USJ沖縄進出断念の余波
沖縄発のコラム:美ら風(ちゅらかじ)
世界的に有名な映画のテーマパーク、ユニバーサル・スタジオ・ジャパン(USJ)の沖縄進出断念が11日に正式に決まった。
USJのジャン・ルイ・ボニエ最高経営責任者(CEO)が菅官房長官に計画断念を伝えた後、沖縄入りして県幹部らにも報告した。
政府は「沖縄振興に全力で取り組む」と約束。安慶田光男副知事は「非常に残念」と無念さをにじませた。
USJは昨年7月、沖縄進出に意欲を示した。世界的にも有名な美(ちゅ)ら海水族館がある本部町の国営海洋博公園内の建設が有力視されていたが、親会社がコムキャストに移行したことで、風向きは変わった。政府は1億円超の調査費を計上していた。
観光業など経済界の関係者は「経営が変わった時点で予想はついていたこと」とおおむね冷静な反応を示している。
県内の保守系政治家は「投資家は政治が不安定な地域には投資はしない」と指摘。「辺野古問題ばかりが喧伝(けんでん)され日本政府と対立する沖縄県の現状に対し、内外の直接投資が冷え込んでしまっている」と分析した。
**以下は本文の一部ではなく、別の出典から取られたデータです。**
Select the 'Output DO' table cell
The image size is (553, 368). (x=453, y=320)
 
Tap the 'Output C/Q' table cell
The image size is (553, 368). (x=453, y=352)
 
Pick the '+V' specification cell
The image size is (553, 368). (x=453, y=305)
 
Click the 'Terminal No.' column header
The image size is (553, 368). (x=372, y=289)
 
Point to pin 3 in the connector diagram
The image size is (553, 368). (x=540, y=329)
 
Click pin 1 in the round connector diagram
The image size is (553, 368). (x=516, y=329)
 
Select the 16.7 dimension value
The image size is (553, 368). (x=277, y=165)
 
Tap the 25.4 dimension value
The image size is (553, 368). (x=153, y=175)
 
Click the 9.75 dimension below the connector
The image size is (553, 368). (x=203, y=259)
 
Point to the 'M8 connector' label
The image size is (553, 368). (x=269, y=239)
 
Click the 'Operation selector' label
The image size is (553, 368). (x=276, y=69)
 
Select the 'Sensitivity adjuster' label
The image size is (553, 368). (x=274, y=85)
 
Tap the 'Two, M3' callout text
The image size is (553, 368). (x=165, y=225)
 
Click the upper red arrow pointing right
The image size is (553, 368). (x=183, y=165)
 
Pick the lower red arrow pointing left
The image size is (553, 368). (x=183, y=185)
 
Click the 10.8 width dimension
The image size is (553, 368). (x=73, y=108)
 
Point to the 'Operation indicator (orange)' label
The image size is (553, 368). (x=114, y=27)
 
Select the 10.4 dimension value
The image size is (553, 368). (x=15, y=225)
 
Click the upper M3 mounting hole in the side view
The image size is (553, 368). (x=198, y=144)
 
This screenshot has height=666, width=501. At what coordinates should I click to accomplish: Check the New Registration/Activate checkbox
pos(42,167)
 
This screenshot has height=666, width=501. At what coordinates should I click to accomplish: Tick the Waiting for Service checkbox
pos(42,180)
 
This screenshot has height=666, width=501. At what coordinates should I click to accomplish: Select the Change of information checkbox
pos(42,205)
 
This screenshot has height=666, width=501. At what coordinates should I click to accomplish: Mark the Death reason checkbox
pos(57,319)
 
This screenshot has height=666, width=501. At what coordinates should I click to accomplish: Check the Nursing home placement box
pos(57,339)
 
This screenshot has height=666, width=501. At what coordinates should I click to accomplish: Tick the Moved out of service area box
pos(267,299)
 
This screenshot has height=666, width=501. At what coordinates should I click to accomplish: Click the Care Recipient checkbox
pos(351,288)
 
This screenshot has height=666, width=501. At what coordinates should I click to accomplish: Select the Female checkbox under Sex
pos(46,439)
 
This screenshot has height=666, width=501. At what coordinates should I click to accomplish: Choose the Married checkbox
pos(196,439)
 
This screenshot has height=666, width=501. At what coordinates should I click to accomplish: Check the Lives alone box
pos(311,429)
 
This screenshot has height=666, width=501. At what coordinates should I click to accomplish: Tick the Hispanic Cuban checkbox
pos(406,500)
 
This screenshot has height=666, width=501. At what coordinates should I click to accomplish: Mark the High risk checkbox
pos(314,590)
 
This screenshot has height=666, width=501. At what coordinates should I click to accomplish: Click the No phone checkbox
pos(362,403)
沖縄美ら島財団(旧・海洋博覧会記念公園管理財団)に天下りした幹部らが、沖縄進出断念のために県議会に陳情したり、USJに手紙を送ったという事実も浮上している。
さらには、防衛局の職員が宿泊する沖縄本島北部のリゾートホテル前では、反基地活動家が押し掛ける姿が何度も目撃されている。県や観光コンベンションビューローがこうした事態を看過していることもマイナスに作用したとの指摘もある。